Can you about working with Kieran Darcy-Smith as a director? Since he is also an actor, is there a lot of collaboration on set and do you have a chance to improvise and do several different takes?

Palmer: Kieran, first of all, he is such an amazing guy. He is hilarious and just very Australian. He’s super sweet and easy to deal with. He really just trusts our instincts as his actors. He makes sure you feel comfortable in the role so he really gives us the reigns to do whatever feels genuine and authentic to us. That’s very liberating as an actor, and I loved his positive vibe on set. It was so laid back and so relaxed that I felt comfortable to try different things.

 

Your co-star in the film is Felicity Price who is also the co-writer of the screenplay. Is that intimidating when you’re acting opposite someone who was also contributed to writing the script? Do you feel any added pressure to get your lines right?

Palmer: Not really because I actually knew Kieran and Felicity, and all the guys who worked on this film before I shot the movie. I knew Felicity as a friend first and because of that there wasn’t any sensitive nerves around portraying this role as she had written it. I knew that I really trusted my instincts and they embraced me as an actor portraying this character so it was great. I really felt that support on this film. It was hard for me because it’s actually a really challenging role because she’s not the antagonist and she’s not the protagonist. She’s just like a human being who has both good parts and bad parts and we didn’t want her to be a villain, so she still had to be likeable. It was a fine line because she does some things in the movie that aren’t so noble and she makes some irresponsible choices, It was really important to me, Felicity and Kieran to make sure she comes across as a really good person.

What were some of the aspects of your character that you really liked and got you interested in playing the role? 

Palmer: I love that Steph is so spontaneous. She just enjoys life and she’s a free spirit. She’s constantly all about having fun and she has no responsibilities. So she leads her life in that way and she makes some really bad choices, which I think as you’re growing from a teenager into a young adult you do make bad choices. It was great to explore that. For me I really didn’t get to experience a typical person’s twenties because I was out in America shooting films, so I had to grow up very quickly. It was nice to kind of live through Steph in those few weeks when I was shooting the movie. I got to experience what it was like to be a normal 25-year-old and that was really appealing to me.

This role was really different than a lot of the parts you’ve played in American films, isn’t it?

Palmer: Yes! It’s completely different. I love that she’s floored and vulnerable. She does bad things and she’s sorry for it. I think a lot of the time in Hollywood films you have these very “by the book” characters and with this one you couldn’t really guess what her experience was. She’s all over the place. She’s lost and messy. It was really interesting to think like that as an actor.

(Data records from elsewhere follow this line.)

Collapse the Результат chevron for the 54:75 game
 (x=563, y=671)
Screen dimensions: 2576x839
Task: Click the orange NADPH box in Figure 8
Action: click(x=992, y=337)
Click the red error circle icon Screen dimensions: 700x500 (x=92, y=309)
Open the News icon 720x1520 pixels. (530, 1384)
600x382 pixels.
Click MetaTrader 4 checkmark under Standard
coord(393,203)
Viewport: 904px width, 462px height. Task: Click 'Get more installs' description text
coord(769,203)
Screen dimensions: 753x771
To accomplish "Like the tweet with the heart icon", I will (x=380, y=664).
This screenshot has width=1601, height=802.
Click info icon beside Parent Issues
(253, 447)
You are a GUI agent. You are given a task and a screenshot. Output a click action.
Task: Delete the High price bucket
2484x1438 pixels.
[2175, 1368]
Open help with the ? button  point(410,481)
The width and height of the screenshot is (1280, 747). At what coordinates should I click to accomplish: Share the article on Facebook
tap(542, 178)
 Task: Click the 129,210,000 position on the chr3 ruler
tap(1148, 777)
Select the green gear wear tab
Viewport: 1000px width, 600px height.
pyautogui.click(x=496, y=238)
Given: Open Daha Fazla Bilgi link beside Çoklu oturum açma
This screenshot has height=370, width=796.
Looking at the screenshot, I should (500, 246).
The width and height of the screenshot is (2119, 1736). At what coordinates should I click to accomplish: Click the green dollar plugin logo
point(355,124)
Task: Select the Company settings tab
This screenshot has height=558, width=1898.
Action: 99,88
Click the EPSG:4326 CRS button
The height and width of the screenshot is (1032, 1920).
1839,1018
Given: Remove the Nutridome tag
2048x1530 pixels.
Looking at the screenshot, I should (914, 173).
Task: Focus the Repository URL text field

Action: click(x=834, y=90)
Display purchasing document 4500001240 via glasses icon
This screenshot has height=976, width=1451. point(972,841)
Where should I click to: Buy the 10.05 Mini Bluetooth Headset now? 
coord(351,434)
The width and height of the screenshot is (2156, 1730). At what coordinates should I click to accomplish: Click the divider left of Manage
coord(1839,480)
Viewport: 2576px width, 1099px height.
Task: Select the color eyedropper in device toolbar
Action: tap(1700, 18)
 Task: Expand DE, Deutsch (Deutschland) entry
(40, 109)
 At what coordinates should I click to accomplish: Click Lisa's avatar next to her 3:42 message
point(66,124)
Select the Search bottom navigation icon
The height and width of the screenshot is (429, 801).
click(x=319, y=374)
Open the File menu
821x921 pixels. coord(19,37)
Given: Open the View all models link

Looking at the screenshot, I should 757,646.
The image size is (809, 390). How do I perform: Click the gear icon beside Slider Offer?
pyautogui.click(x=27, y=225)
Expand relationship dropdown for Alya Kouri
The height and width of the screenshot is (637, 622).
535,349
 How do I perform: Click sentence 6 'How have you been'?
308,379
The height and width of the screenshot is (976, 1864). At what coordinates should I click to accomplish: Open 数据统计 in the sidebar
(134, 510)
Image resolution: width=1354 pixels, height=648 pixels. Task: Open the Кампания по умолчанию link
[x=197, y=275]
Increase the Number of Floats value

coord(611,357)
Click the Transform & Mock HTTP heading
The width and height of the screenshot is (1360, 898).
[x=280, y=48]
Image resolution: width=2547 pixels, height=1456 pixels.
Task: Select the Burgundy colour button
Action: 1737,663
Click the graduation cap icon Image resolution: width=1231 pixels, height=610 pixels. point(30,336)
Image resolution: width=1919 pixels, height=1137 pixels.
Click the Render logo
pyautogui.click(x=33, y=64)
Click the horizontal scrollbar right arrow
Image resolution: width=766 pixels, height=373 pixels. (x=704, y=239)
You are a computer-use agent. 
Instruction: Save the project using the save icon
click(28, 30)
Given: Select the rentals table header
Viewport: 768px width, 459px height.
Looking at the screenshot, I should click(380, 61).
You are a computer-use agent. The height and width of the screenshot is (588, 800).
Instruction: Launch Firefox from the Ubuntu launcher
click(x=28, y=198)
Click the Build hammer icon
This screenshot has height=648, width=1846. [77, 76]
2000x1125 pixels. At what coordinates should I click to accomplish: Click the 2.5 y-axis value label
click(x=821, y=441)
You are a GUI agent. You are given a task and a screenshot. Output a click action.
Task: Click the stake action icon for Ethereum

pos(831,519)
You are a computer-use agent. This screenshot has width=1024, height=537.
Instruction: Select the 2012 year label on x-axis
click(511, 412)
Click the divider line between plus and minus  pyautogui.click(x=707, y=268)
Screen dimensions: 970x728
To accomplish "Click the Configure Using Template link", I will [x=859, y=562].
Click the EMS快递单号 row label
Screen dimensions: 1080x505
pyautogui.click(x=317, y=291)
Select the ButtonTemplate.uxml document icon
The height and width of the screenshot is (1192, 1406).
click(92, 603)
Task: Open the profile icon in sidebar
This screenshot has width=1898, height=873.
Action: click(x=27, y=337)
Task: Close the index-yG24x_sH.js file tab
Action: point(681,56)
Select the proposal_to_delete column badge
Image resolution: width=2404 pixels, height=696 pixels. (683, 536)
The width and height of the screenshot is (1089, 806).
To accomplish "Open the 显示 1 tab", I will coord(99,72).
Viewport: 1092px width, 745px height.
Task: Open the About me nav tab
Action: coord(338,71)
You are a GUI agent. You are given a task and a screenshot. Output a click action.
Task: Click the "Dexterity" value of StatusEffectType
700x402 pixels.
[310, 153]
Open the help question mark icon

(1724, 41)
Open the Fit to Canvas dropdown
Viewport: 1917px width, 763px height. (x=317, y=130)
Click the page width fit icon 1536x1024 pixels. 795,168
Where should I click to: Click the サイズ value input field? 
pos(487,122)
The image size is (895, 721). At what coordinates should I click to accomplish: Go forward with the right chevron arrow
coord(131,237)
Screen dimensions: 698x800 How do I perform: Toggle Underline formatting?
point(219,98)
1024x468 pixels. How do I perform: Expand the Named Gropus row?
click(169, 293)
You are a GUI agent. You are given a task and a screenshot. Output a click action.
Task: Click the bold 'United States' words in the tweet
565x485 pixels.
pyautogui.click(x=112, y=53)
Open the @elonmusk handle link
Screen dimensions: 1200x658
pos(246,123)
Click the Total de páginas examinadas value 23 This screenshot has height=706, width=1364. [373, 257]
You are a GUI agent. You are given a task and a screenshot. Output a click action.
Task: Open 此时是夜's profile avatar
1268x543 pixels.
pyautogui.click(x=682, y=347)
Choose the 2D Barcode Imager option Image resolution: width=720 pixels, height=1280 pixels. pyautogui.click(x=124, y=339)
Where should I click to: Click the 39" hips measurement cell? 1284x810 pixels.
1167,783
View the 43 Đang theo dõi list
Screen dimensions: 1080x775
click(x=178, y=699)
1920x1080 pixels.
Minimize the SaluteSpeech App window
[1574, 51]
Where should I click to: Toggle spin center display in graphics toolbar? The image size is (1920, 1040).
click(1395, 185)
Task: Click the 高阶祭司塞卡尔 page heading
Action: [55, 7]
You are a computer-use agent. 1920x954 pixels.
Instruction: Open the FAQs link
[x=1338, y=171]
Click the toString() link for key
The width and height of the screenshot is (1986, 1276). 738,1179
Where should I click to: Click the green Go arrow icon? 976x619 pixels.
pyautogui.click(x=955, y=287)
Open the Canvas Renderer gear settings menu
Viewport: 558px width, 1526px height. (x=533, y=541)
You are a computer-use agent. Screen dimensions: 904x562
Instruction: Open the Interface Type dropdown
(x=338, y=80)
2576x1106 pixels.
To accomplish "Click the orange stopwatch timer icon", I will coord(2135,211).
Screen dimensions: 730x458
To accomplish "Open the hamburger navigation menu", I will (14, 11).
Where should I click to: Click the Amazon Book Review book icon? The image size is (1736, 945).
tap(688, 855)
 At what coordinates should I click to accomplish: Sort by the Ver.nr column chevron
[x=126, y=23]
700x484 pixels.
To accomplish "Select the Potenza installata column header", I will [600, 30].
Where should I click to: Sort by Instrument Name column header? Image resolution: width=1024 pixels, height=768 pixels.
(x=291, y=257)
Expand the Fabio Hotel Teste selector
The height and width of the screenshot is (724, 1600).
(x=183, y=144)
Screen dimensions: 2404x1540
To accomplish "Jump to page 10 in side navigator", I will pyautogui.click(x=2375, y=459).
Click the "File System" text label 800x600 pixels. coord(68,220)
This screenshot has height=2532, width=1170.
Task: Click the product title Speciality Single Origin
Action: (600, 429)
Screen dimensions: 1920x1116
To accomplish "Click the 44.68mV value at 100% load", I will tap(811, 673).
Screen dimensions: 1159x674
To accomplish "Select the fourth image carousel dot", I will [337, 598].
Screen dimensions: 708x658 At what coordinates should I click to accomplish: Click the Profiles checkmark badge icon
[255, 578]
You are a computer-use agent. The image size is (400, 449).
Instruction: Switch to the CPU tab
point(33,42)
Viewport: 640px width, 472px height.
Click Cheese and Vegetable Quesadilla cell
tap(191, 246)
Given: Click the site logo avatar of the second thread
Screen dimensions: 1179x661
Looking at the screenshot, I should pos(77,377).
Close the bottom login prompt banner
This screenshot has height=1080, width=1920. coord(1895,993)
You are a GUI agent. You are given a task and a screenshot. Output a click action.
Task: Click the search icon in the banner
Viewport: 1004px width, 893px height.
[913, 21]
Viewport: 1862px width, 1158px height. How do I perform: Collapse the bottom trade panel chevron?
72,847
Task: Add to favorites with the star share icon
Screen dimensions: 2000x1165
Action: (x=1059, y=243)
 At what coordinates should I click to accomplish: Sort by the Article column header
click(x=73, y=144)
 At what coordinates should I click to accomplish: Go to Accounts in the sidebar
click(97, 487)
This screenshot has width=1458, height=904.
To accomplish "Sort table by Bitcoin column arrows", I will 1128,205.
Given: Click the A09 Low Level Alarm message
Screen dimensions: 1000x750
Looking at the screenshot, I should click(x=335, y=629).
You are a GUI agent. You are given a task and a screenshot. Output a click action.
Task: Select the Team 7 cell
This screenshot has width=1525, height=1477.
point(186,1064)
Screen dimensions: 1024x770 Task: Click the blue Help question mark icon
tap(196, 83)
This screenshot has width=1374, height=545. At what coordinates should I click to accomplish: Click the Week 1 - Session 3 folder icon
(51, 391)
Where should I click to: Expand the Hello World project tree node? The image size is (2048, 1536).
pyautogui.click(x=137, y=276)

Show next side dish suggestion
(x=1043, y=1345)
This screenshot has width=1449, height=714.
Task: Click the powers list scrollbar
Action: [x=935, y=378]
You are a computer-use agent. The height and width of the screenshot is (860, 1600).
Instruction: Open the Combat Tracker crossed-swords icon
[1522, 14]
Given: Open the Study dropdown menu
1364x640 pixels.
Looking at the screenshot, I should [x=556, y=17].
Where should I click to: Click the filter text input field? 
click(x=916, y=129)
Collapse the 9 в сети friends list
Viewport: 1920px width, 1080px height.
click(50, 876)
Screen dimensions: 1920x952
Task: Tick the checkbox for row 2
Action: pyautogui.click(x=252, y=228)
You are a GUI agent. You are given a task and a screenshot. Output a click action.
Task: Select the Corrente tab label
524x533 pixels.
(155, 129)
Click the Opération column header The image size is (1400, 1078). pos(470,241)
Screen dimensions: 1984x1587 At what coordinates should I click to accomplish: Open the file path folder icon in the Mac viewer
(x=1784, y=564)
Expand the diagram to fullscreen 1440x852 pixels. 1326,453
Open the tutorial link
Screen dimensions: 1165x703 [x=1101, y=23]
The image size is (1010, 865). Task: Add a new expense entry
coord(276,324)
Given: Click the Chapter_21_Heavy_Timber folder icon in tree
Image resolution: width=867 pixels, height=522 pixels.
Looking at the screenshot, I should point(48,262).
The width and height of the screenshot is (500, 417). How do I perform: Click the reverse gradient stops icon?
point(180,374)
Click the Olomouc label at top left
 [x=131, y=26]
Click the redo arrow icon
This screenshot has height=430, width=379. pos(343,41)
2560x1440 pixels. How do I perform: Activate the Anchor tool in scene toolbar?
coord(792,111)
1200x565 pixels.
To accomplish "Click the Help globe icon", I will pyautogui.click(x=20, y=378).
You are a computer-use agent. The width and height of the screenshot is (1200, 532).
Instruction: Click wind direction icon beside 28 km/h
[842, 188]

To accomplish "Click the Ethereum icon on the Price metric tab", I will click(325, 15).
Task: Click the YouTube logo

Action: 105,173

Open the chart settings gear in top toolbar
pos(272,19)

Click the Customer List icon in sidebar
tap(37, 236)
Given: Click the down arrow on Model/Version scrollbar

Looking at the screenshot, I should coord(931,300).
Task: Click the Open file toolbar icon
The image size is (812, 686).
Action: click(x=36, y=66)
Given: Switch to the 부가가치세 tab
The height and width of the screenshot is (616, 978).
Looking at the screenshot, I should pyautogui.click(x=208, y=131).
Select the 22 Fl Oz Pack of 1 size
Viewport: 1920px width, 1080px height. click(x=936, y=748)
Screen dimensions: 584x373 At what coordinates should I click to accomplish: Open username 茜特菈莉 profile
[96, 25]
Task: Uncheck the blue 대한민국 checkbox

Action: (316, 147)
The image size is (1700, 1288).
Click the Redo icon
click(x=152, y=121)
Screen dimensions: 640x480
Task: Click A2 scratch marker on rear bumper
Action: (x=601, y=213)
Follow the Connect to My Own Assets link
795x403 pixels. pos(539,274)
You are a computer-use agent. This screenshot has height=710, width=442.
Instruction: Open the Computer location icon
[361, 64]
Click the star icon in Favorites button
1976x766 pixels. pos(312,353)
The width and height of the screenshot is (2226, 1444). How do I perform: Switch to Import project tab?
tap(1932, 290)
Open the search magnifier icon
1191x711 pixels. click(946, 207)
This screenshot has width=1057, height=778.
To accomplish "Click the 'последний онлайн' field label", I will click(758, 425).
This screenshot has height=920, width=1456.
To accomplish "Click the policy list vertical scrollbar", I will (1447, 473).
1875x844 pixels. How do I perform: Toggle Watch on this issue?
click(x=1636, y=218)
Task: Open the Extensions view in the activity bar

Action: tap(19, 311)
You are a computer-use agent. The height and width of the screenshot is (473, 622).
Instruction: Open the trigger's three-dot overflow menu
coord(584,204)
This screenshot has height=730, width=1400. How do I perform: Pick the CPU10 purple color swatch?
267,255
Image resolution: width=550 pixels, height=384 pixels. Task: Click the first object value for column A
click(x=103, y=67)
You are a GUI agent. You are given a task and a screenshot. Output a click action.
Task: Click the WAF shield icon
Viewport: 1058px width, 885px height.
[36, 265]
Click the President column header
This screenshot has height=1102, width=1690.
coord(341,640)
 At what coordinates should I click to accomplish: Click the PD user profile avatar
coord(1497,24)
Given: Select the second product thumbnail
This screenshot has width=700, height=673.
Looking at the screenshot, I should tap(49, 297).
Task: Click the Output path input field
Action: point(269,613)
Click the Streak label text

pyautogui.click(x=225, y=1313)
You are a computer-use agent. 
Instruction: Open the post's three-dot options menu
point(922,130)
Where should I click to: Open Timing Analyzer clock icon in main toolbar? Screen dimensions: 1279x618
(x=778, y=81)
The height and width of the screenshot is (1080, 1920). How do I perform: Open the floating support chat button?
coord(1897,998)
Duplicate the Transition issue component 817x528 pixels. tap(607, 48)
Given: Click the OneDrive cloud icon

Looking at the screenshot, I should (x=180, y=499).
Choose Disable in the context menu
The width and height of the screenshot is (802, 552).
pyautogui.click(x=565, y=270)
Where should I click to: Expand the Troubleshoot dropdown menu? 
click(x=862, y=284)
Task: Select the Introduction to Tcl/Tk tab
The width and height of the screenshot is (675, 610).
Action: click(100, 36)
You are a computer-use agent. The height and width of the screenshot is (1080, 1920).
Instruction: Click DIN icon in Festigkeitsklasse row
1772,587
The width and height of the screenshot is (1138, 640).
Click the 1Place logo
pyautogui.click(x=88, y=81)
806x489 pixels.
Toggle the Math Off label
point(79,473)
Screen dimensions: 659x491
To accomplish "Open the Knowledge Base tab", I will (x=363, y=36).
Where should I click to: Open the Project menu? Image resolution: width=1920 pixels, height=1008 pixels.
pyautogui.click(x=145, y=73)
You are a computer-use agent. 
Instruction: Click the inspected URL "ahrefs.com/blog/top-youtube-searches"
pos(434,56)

Your character is really at the heart of this film, as apposed to just being the girlfriend, or the secondary female role, which are the types of parts you have been playing in a lot of your American films lately. Was that refreshing for you as an actress?

Palmer: Yeah, she’s very much entangled in the script. I definitely have played characters where I’ve served the purpose of the guy in the story, or served the purpose of someone else’s story. I wasn’t lacking that on Wish You Were Here. I really got to have something to say. I play a character that is really integral to the story and that was really refreshing. I was really flattered to do that.

Has that been frustrating for you to continue to be cast in those secondary female types of roles in your American films?

Palmer: I feel very blessed to have the opportunities I’ve had in my life and my career. I started in Australian films and I was playing very gritty roles at the center of the story. Then I came out to America and I got cast in a lot of the girlfriend roles, but it was great because it raised my profile to the point where I can go to Australia and do a little independent film. I got Warm Bodies after John Levine and all of them saw I Am Number Four where I got to play a really flashy character. For me, if I can make some sort of impact in a movie, even if it doesn’t mean I’m the lead, even if I’m a supporting role, if there’s something interesting and dynamic about that character, then I want to jump on board and play that. Moving forward I really have a specific idea of what I want to be part of and the stories I want to tell. I’m very interested in producing and writing, and I really think that is where my path is.

Are you working on a project now that you’re writing and developing yourself?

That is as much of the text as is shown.